Screencasts have played an important part of my day to day coaching and teaching during our continuous learning program. They save me from writing long, detailed emails and are very helpful when working with a wide range of learners from kindergarten students to teachers. 

I try to make my screencasts fit the following expectations I created:

  • Precise, yet addresses the learning outcome, question or objective
  • Familiar by using the device the majority of my audience will be using 
  • Visually appealing (cropped appropriately, simple titles, mouse cursor to highlight if appropriate)
  • Clear audio (easy to understand for English language learners)
  • Quick to create

I’ve compiled my top 4 tips for making beautiful, yet easy screencasts. These are tech tips, but don’t let the tech overpower your screencasts. Take the time to think about the objective of each screencast and invest the amount of time that is right for your objective. The tips I’ve created below help learners (from young to a bit older) follow along with easy.

Photo by Jackson Hayes on Unsplash

Find the right screencasting tools

I work with three screencasting tools – the built in iOS screencasting tool, Screencastify and Loom. Each has their advantages and it depends on my purpose on which I chose. 

iOS screencasting tool – it’s easy and built in to iPadOS/iOS. Check out how to get it working on this video:

Screencastify – I love that it saves directly to Google Drive. For quick Mac screencasts, it’s my go-to. 

Copyright Screencastify

Loom – I tend to use Loom for more polished/professional Mac screencasts. I like how when it adds your webcam to the screencast it puts you in a nice circle. Very aesthetically pleasing! Check out my Creating safe class meetings using Zoom post as an example of what Zoom recordings look like. 

Copyright Loom

Use a mouse with the iPad

Yes, you read that right.

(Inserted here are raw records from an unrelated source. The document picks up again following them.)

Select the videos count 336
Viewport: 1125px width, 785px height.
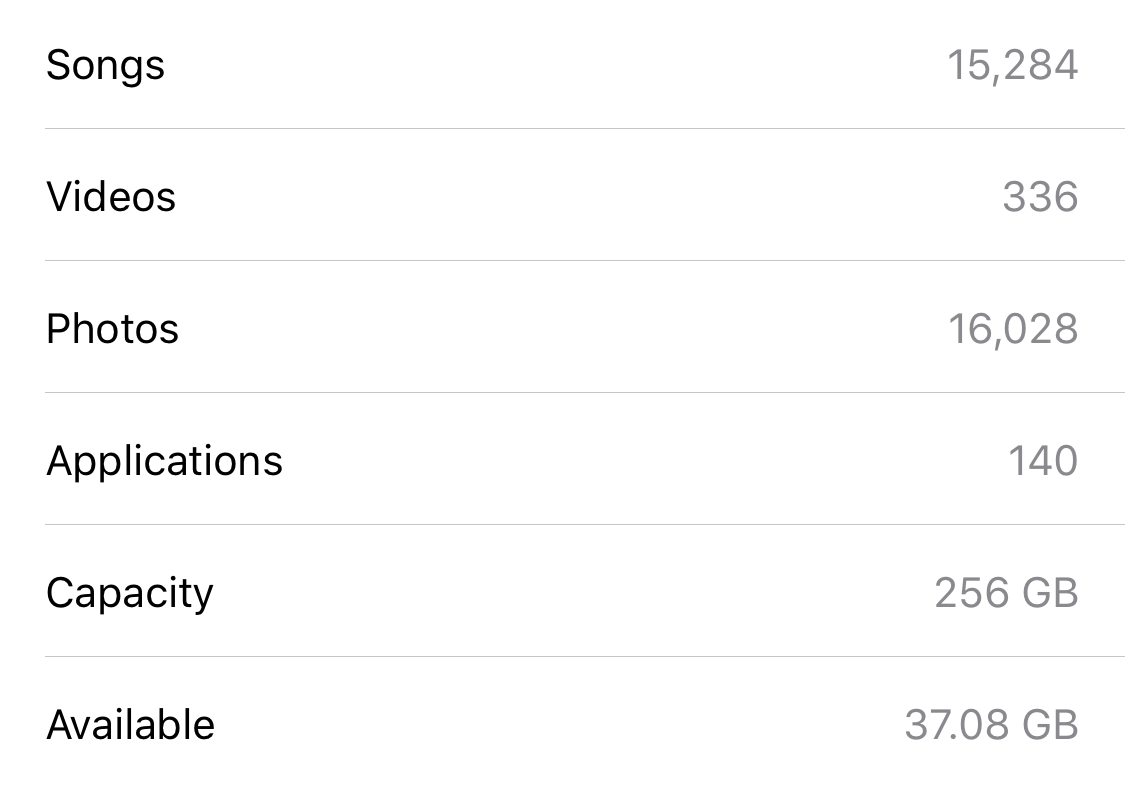[1040, 197]
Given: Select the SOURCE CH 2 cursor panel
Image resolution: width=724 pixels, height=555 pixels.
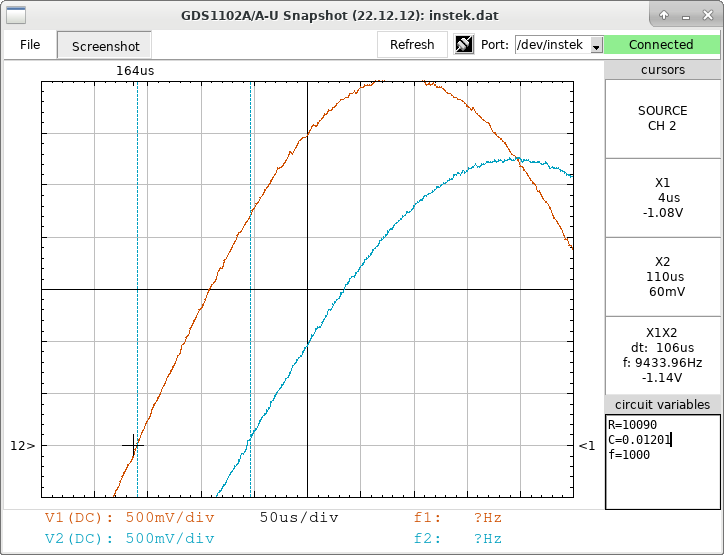Looking at the screenshot, I should click(x=662, y=118).
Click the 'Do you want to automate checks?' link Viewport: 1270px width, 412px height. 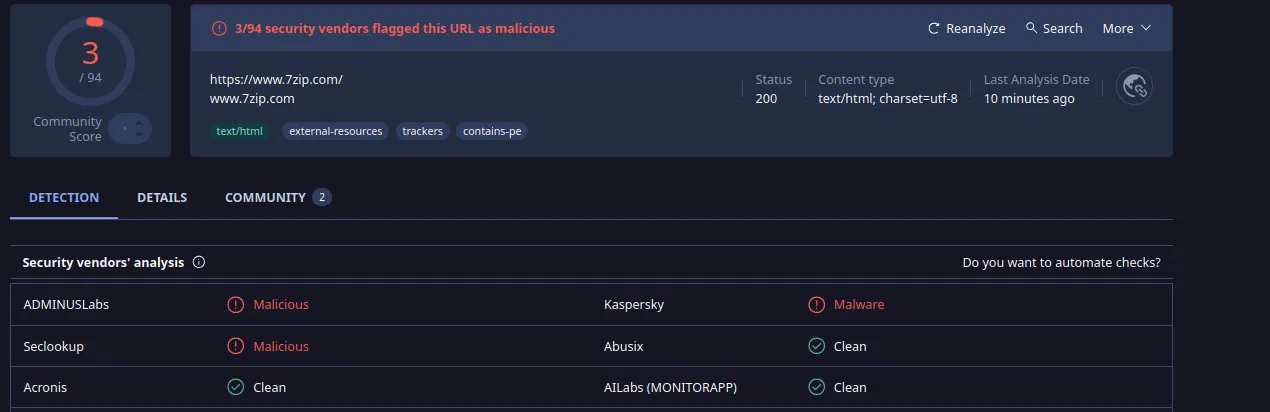1061,263
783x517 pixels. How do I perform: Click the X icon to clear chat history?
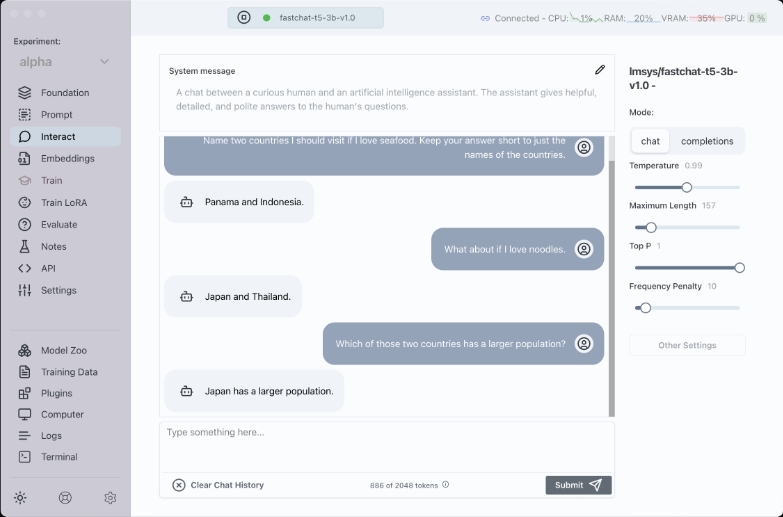tap(178, 485)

My first few screencasts with the iPad were very time-consuming because I was creating boxes and arrows in post-processing to show users where to tap – it was a disaster and not worth it. Thankfully, Aaron, our database manager, recommended connecting a bluetooth mouse to the iPad. When you do that via accessibility option you give a perfect circle cursor that your learners can follow on the screen. While I’m sure Apple would prefer we use the Magic Mouse, an inexpensive Logitech bluetooth mouse works perfectly. 

Check out how to configure and connect your iPad and mouse in this video:

Use a microphone

Photo by Gene Jeter on Unsplash

Built-in laptop microphones aren’t the best for screencasts. They work in a pinch, but if you want clear sound without your audience hearing everything in the background, an external microphone is the way to go. 

My microphone of choice recently has been a Shure SM58 with an MVi Digital Audio Interface. For the price point, I find it quite clean and clear. I’d love to give the SM7B a try, but 400 USD is a bit of a stretch for some screencasts. 

However, while you can easily spend a small fortune on a great external microphone, I’ve actually had very good luck with the wired Apple EarPods. They are cheap and sound quite good. 

Find an editing workflow

After recording my screencast using iOS’s bult in screen recorder I do some very light editing. Convenience is key for me, so instead of moving the video file over to my laptop, I do everything directly on the iPad. iMovie is an option, and great for being free, but I’ve decided to upgrade to LumaFusion – a video editing app for iOS that offers a few more features than iMovie. My LumaFusion workflow looks a bit like this:

  1. Create a new project and title is correctly
  2. Import the video of the screen recording from the iOS Camera Roll
  3. Do any necessary cropping (taking out the first and last seconds, removing any long pauses, etc)
  4. Add a title that I created and saved as a preset
  5. Export the video file directly to Google Drive (and then share it from the Google Drive app or my laptop)

As you can see, it’s fast and easy. LumaFusion helps a lot as it allows me to save a custom title and export directly to Google Drive – something that would take a few extra clicks in iMovie.